Much of his sales now are from customers who see his farm sign on the county road. He used to have a buyer from Iowa who would come buy the hides, but that buyer went out of business years ago. McIntosh sold 100 eggs two years ago and 60 last year. He cautions buyers that opening the thicker shell requires a drill or a hammer. He also sells steaks, pepperettes and lean ground meat that tastes like beef.
Ostriches were one of the many new ideas to diversify the farm in the 1990s. Others tried bison, goats, llamas, emus and wild boar. McIntosh got interested while visiting a Kentucky farm show in the early 1990s. U.S. breeders could sell a pair of birds for $40,000, and were pushing for new customers. McIntosh, already a beef and cash crop farmer, decided to give ostriches a whirl in 1994, but purchased his first birds for cheaper.

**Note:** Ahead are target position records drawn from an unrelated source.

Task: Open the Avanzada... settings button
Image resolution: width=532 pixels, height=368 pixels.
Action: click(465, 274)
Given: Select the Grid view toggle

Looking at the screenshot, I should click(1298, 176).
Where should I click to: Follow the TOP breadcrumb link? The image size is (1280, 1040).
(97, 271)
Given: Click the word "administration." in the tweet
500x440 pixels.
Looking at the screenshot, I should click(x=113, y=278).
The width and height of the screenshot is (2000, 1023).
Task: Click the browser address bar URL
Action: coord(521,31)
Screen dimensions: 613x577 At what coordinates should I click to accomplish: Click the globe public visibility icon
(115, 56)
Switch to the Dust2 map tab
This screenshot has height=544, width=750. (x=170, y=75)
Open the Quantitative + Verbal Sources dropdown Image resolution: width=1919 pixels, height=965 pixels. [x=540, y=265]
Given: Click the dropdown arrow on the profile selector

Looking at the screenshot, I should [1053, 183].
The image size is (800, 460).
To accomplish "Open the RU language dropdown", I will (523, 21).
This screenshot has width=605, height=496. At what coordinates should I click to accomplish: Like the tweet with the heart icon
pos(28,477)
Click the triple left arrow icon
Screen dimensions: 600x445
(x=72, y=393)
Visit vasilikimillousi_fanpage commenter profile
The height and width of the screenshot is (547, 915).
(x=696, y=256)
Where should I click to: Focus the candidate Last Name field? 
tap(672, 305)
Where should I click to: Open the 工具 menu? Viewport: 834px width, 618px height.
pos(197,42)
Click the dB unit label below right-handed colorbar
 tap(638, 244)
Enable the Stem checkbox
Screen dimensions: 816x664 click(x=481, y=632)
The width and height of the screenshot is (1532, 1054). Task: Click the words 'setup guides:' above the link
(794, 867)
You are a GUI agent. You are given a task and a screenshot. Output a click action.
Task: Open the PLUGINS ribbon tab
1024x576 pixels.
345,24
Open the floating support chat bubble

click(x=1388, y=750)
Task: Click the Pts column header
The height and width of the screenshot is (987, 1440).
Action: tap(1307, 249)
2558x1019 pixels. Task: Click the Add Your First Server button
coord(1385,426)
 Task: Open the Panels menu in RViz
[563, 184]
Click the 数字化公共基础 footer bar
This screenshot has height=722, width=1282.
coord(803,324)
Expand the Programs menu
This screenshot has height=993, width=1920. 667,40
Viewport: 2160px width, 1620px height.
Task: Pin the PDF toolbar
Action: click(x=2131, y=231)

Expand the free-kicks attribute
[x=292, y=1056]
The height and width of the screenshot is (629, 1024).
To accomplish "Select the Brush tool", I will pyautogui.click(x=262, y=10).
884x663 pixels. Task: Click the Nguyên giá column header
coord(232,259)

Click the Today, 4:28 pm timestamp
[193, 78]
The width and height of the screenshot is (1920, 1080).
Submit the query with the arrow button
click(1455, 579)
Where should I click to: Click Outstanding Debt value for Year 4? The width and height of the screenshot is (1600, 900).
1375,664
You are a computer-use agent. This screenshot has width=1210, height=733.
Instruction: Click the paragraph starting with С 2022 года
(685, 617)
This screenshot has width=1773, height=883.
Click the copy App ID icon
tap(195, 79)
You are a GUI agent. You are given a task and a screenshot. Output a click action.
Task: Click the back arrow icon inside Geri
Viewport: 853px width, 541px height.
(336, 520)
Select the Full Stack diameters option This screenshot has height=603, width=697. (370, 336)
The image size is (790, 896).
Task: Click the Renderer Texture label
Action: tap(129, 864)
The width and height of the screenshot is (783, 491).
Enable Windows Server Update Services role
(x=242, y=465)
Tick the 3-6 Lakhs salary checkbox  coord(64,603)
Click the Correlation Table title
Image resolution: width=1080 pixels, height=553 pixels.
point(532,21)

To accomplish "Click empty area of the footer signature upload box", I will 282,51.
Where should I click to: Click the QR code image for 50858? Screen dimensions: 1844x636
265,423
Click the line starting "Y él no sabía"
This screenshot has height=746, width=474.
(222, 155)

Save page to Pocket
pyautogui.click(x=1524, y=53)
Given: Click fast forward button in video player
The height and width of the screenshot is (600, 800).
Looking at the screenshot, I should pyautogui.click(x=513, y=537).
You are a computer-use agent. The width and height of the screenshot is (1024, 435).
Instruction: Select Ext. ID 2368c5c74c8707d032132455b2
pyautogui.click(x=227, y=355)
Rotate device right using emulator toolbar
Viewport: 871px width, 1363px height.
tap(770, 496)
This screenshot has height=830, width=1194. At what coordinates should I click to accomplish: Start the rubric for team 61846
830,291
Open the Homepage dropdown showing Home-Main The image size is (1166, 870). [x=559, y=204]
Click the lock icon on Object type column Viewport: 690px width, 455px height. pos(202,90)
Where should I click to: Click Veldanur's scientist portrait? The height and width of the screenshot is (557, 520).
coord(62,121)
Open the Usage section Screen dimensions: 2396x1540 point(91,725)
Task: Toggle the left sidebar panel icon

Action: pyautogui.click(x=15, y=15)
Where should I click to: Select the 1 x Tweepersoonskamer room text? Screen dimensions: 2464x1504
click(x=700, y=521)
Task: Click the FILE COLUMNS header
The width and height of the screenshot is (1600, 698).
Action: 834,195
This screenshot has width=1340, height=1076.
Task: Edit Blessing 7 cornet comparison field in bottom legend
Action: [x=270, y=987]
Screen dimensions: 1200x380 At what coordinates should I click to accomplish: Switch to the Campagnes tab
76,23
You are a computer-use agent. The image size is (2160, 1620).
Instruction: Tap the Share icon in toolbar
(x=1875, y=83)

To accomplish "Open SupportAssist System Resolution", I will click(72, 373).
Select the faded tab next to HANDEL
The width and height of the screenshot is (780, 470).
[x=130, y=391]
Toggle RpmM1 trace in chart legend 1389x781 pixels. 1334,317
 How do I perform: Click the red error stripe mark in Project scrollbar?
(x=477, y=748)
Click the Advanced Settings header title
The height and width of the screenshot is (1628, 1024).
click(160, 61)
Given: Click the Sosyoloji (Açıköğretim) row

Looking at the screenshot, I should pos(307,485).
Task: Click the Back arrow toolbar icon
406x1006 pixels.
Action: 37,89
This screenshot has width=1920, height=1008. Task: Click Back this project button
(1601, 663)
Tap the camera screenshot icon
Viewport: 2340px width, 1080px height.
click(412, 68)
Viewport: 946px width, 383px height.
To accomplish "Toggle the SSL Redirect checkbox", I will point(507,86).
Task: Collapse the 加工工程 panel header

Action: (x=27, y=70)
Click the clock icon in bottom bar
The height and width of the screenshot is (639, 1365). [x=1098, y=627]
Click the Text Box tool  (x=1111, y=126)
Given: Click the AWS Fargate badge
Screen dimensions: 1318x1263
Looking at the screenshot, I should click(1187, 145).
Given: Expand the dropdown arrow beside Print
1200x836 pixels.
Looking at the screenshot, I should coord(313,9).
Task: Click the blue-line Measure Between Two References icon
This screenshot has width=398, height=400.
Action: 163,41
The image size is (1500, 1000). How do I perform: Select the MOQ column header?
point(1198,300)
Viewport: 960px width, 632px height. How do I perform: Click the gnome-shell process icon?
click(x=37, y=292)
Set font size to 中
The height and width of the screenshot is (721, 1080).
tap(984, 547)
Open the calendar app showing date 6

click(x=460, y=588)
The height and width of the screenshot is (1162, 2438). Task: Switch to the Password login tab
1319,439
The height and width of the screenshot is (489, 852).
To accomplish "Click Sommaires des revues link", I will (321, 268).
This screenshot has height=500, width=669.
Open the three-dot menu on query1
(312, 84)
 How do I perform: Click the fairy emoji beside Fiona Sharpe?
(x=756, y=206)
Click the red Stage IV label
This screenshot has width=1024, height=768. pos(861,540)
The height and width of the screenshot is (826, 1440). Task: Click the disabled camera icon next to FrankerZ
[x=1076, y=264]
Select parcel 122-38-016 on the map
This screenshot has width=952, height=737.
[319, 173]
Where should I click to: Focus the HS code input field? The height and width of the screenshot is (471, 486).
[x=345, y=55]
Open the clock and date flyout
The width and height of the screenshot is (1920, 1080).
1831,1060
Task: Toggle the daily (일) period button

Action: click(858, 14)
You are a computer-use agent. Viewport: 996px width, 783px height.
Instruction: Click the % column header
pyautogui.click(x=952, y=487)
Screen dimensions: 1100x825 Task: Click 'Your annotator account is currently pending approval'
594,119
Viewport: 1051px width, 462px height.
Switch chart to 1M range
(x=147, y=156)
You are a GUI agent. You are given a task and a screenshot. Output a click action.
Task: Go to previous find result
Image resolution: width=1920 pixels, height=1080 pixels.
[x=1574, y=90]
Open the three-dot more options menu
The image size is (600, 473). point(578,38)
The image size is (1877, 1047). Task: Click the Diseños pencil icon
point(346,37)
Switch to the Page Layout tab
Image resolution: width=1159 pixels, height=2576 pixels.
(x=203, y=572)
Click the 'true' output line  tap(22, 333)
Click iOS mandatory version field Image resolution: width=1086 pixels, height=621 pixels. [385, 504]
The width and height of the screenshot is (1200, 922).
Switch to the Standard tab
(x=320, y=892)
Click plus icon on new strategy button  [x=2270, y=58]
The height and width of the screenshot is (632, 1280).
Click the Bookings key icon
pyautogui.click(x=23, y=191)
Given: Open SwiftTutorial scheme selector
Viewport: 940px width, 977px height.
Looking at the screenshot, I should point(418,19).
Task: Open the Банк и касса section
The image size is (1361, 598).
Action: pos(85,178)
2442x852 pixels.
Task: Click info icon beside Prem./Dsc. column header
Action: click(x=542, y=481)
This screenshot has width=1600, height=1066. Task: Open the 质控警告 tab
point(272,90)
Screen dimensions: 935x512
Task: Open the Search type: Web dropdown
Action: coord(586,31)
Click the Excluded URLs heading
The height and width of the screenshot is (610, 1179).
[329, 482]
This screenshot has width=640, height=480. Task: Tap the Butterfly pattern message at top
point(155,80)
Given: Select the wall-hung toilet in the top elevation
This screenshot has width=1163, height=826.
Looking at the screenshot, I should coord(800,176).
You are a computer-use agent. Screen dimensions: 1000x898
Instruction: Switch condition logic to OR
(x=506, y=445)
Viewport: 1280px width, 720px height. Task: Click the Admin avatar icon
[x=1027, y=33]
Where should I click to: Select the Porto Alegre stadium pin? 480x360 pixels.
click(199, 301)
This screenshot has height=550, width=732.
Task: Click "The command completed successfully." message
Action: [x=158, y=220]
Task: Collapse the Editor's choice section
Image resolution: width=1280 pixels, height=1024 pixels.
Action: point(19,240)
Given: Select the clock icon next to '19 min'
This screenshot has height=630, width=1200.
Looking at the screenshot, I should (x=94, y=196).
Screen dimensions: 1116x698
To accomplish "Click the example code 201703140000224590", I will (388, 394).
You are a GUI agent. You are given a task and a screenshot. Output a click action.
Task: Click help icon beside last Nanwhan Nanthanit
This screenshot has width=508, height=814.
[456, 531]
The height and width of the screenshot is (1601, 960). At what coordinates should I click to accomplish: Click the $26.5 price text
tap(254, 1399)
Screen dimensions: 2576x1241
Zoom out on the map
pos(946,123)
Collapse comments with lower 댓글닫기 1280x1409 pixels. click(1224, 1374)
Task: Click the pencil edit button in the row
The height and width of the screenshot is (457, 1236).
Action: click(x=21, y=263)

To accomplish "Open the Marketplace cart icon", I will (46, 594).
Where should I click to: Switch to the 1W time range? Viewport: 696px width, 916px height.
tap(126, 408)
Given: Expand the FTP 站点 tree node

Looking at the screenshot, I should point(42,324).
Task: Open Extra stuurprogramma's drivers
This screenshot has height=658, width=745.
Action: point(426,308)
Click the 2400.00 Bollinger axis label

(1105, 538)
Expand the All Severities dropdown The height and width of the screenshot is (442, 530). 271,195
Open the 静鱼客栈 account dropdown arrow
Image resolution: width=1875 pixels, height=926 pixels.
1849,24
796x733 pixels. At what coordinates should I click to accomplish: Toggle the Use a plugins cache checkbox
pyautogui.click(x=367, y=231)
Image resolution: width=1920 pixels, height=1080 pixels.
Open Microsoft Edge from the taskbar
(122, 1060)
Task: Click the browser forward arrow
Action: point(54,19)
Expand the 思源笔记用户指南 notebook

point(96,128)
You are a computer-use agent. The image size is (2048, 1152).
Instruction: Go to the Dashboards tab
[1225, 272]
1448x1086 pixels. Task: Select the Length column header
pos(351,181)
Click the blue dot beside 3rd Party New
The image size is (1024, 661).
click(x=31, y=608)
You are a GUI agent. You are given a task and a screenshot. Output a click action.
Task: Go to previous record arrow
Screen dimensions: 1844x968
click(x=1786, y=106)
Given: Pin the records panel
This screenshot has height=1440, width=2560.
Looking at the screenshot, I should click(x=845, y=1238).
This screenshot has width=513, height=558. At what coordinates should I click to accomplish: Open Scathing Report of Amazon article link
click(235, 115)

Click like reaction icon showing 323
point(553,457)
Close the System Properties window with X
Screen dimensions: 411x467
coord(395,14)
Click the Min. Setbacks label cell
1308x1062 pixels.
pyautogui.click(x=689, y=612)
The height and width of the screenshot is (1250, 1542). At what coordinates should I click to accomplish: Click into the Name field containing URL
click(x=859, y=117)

The ostrich industry was booming 20 years ago. According to a Business Edge magazine, in the mid-1990s, there were as many as 14,800 ostriches on 788 Canadian farms. Groups such as the Canadian Ostrich Marketing Export Team, Canadian Ostrich Association and the Ostrich Producers of Ontario were promoting the bird. None of those associations exist anymore — the Ontario group took its web site offline last month — and Statistics Canada no longer keeps track of ostriches. There were too many farms selling breeding stock, and not enough farmers selling or marketing the end uses, he said.
It took until 2000 until McIntosh was able to find a commercial market for his products. During those years, he saw many ostrich farms come and go.
“A lot of people got into it and thought this is going to be a quick buck and they got out,” he said. “People just didn’t want to work hard for the money they thought they were going to make. Being a farmer, I decided to stick it out through hard times.”
There are about 10 ostrich farms in Ontario now, with a few just starting up in Western Ontario.
If a farmer is looking for a niche market you can actually get training. Rock Ostrich Farm, just west of Mississauga, in business for 16 years, offers a full one-day training package. The cost is $800.
You can start with two trios of one male with two hens. Farmers need to ensure there’s space for the ostriches, as they can’t be contained in a barn 24 hours a day, McIntosh said. Ostriches, the world’s largest bird, can reach speeds of up to 70 km/hr, and maintain that speed for 15 minutes. An ostrich can be about eight feet when they stand tall, and the males can weigh as much as 400 lb. They can live to age 75 and hens can produce eggs until age 40. They are also about as dumb as they look. “As dumb as turkeys,” he said.
An average hen could conservatively lay 40 fertile eggs in a year. That means 10 hens, with a 75 per cent successful hatch, gets you 300 ostrich chicks a year. An average hen in an average year would lay about 70 eggs.
McIntosh said farmers wanting to raise ostriches full-time need to look at all the end-use opportunities. Each ostrich can produce about three litres of oil, which is then rendered into massage oil, hand creams, foot creams, soap, scented oils and lip balm. The hides can be used to make boots, purses or wallets.
“The meat will pay for a lot of things,” he said. “But the profit will come from the byproducts.”